È quello che vuole anche Aung San Suu Kyi: cambiare tutto. Vuole che l’esercito non controlli più il 25 per cento dei seggi in parlamento. Vuole escluderlo dall’economia (oggi i militari controllano, direttamente o indirettamente, metà dell’economia birmana). E soprattutto vuole candidarsi alla presidenza (la costituzione scritta dall’esercito glielo impedisce).
È davvero possibile che Suu Kyi e il generale collaborino? Deve averlo pensato l’attuale presidente, l’ex generale Thein Sein, dopo che Shwe Mann aveva parlato apertamente di una possibile coalizione tra l’Usdp e la Lega nazionale per la democrazia (Lnd) di Aung San Suu Kyi. Così a settembre i soldati hanno assediato e circondato il quartier generale dell’Usdp, e quando se ne sono andati Shwe Mann non era più il capo del partito.
La democrazia di facciata
Suu Kyi probabilmente avrà ancora bisogno di Shwe Mann, perché queste elezioni non si svolgeranno come le ultime libere, quelle del 1990, quando l’Lnd aveva trionfato. I militari avevano naturalmente ignorato i risultati e Aung San Suu Kyi ha trascorso buona parte del successivo quarto di secolo in carcere o agli arresti domiciliari, per cui non esiste una formula che garantisca il successo politico in Birmania.

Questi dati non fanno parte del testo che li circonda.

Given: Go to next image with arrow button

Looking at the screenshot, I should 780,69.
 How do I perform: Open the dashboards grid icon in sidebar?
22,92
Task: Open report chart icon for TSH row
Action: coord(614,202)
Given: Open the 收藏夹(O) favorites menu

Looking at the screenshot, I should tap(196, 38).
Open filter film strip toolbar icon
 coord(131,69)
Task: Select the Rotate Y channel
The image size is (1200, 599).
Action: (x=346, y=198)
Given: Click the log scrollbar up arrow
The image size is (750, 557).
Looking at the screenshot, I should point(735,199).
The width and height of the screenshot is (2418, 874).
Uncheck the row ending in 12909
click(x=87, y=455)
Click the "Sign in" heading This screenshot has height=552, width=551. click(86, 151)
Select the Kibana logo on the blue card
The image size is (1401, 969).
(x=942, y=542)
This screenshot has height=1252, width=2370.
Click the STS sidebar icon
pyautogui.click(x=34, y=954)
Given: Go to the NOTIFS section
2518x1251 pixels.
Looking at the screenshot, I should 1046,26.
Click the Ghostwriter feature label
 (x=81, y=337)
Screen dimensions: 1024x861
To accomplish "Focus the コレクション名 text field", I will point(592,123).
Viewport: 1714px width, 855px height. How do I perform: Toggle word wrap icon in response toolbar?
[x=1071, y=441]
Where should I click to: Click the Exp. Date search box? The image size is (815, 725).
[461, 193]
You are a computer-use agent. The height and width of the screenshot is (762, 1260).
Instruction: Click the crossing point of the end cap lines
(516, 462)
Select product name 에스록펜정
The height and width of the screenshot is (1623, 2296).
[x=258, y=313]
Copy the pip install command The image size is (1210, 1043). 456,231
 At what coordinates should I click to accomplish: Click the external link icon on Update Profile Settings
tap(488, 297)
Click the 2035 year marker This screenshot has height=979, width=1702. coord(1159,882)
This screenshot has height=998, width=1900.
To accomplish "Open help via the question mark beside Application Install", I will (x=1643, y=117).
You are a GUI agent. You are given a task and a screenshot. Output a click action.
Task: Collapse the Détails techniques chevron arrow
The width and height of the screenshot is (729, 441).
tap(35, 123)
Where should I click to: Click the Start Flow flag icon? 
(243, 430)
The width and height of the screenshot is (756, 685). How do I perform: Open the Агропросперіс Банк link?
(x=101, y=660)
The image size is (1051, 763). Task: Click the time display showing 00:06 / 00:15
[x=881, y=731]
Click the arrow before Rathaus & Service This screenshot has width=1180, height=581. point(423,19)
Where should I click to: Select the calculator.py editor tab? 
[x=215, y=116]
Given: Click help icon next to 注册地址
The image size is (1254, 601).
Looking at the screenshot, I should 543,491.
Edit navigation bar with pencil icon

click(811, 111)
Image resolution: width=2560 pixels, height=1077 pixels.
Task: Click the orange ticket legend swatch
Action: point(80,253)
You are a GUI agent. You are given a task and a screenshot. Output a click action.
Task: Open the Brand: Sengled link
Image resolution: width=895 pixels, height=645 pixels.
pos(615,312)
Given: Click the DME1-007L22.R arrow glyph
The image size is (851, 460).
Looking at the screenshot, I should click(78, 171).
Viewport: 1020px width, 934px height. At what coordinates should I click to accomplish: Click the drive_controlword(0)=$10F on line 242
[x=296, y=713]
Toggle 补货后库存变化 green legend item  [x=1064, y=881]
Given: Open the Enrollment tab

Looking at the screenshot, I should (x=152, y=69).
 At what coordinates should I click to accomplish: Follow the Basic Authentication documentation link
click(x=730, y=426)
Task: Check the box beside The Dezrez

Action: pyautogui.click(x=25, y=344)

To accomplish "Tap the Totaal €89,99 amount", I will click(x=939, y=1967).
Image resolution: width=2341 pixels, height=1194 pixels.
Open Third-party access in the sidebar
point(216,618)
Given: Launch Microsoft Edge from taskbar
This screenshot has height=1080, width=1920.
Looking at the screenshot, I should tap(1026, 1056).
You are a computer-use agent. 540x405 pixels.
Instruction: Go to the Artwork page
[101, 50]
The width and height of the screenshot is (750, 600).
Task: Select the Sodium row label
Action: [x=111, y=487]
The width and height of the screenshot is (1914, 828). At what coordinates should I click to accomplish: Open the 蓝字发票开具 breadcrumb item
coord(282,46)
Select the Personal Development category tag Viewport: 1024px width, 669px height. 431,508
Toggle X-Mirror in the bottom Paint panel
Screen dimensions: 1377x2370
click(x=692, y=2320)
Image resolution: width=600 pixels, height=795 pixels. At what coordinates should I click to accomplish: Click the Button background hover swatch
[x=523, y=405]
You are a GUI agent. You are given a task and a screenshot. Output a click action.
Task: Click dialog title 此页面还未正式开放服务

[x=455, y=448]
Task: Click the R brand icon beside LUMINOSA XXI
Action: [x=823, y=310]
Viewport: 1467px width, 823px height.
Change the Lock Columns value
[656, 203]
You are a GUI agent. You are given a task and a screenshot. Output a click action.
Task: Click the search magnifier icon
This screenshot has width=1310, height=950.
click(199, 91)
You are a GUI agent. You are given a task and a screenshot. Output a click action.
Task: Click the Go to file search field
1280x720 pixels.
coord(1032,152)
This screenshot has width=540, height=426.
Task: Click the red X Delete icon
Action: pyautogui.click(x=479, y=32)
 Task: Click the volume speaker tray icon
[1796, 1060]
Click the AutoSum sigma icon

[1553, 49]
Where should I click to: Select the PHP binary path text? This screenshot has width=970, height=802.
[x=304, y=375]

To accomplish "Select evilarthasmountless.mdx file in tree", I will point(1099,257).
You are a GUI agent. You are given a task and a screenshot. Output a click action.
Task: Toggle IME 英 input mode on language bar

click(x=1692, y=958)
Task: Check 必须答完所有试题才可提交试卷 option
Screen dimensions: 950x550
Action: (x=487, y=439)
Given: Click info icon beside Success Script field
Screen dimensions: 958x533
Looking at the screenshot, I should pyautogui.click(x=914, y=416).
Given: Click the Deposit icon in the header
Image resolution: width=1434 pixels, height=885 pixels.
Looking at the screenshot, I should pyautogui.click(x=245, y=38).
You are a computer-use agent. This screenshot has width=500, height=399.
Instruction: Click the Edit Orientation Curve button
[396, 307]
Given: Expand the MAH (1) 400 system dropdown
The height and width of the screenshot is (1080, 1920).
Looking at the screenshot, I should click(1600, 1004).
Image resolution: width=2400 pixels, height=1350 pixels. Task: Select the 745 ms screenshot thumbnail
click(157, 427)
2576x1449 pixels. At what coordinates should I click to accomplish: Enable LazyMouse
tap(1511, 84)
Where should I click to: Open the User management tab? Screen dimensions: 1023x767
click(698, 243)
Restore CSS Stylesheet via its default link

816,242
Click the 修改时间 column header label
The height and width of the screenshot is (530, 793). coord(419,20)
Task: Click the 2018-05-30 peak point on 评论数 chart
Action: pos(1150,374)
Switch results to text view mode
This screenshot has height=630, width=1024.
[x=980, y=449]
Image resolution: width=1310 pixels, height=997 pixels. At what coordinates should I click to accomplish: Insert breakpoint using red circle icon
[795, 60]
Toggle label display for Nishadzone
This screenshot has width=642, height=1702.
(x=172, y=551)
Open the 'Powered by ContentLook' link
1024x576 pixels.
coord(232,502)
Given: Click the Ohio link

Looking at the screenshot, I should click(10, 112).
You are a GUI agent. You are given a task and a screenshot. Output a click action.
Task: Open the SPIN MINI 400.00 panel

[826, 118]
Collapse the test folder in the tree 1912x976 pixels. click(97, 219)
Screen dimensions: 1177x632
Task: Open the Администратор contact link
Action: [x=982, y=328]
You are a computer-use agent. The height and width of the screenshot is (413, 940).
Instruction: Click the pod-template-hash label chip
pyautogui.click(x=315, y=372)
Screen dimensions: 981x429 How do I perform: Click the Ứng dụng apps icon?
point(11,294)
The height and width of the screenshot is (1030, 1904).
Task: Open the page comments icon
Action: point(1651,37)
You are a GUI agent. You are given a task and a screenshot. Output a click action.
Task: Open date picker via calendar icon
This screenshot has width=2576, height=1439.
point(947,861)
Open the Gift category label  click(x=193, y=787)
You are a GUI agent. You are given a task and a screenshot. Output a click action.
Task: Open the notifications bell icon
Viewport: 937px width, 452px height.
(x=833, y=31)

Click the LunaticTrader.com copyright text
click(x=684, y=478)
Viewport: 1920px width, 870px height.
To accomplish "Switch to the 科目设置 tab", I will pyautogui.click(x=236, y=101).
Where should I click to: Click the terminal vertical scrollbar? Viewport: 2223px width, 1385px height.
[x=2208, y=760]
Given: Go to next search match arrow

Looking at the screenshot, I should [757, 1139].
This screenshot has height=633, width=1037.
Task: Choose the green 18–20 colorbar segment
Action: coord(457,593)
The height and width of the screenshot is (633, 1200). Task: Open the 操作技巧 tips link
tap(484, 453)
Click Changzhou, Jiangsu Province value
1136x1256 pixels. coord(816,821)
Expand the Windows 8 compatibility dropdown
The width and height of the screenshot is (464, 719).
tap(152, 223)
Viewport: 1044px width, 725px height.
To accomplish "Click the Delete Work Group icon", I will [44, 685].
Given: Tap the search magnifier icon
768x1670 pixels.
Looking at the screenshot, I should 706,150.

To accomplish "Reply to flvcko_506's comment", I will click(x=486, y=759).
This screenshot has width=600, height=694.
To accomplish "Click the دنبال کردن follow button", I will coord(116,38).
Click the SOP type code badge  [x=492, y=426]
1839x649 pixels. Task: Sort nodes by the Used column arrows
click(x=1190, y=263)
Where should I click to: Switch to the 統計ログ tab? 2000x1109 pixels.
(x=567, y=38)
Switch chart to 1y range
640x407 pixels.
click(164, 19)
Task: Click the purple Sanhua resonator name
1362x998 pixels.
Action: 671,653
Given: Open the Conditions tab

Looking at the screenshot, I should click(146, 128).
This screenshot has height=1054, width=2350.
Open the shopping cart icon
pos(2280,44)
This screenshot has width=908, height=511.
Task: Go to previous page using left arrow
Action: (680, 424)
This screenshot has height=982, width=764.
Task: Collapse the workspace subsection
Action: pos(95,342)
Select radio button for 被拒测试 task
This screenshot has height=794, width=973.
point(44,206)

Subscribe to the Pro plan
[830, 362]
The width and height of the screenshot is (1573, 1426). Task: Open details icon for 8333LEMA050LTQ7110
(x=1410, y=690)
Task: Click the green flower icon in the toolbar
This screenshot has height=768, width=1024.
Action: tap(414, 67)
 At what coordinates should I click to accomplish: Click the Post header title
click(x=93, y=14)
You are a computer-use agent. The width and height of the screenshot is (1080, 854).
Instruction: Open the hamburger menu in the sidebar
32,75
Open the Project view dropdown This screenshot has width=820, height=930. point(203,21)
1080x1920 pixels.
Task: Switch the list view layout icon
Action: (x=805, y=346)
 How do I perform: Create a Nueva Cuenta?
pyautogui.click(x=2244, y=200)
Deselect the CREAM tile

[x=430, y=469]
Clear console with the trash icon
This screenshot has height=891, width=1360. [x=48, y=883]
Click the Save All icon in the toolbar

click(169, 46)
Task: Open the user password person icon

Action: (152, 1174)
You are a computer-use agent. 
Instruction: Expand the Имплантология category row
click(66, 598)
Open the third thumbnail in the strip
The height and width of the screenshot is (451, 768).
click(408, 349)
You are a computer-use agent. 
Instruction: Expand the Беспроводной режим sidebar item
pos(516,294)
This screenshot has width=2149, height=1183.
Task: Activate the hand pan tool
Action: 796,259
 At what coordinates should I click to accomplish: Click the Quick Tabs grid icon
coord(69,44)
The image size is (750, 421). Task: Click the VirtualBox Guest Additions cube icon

Oggi è chiaro che i militari non vogliono ripetere quell’esperienza. La democrazia di facciata ha permesso di ottenere la fine delle sanzioni internazionali, gli investimenti stranieri scorrono a fiumi e i generali si stanno arricchendo. Sarebbe molto meglio sabotare la democrazia senza distruggere la facciata.
Anche se probabilmente l’Lnd otterrà una grossa vittoria l’8 novembre, difficilmente potrà formare un governo. Non è riuscita ad avere il sostegno delle minoranze, che la considerano un partito dell’etnia birmana con le sue solite mire centralizzatrici. E in ogni caso un quarto dei parlamentari sarà nominato dal comando supremo dell’esercito.
Anche se screditato dalle sue origini militari, l’Usdp raggiungerà un buon risultato grazie alla vergognosa campagna antislamica condotta dai monaci buddisti ultranazionalisti che presentano l’Lnd di Suu Kyi come un partito filomusulmano. Suu Kyi dovrebbe difendere la discriminata minoranza musulmana (appena il 4 per cento della popolazione), ma non osa farlo pubblicamente poiché questo le farebbe perdere ulteriori voti.
Aung Suu Kyi non può comunque candidarsi alla presidenza dato che la costituzione impone che il presidente non abbia parenti stranieri
Ecco come andranno le cose. L’Lnd otterrà più della metà dei seggi, ma non arriverà al 67 per cento, la soglia necessaria per eleggere un presidente superando l’opposizione del blocco militare in parlamento. Suu Kyi non può comunque candidarsi alla presidenza dato che la costituzione, scritta appositamente per escluderla, impone che il presidente non abbia parenti stranieri. Il marito di Suu Kyi era inglese e i suoi due figli hanno il passaporto britannico.
Ma se Suu Kyi e Shwe Mann formeranno una coalizione (anche se non è più leader dell’Usdp, il militare sarà probabilmente in grado di portare con sé un’ampia fetta del partito), potranno eleggere un nuovo presidente e formare un governo.
Il presidente dovrebbe essere lo stesso Shwe Mann (per motivi costituzionali), ma Suu Kyu potrebbe essere il vero capo del governo, del quale farebbero quindi parte molti esponenti dell’Lnd.
Non sarà un’unione ideale, ma sarebbe comunque molto meglio di un golpe compiuto da un esercito in preda al panico. La Birmania non sarebbe comunque diventata di punto in bianco un vera democrazia, ma un simile risultato la indirizzerebbe sulla buona strada senza mettere in agitazione i militari.
La Birmania è stata governata da ufficiali brutali, ignoranti e incompetenti per più di mezzo secolo, e quello che un tempo era il paese più ricco del sudest asiatico è oggi il più povero. È ora di cambiare e di prendere quello che è possibile avere adesso. Per il resto ci sarà tempo dopo.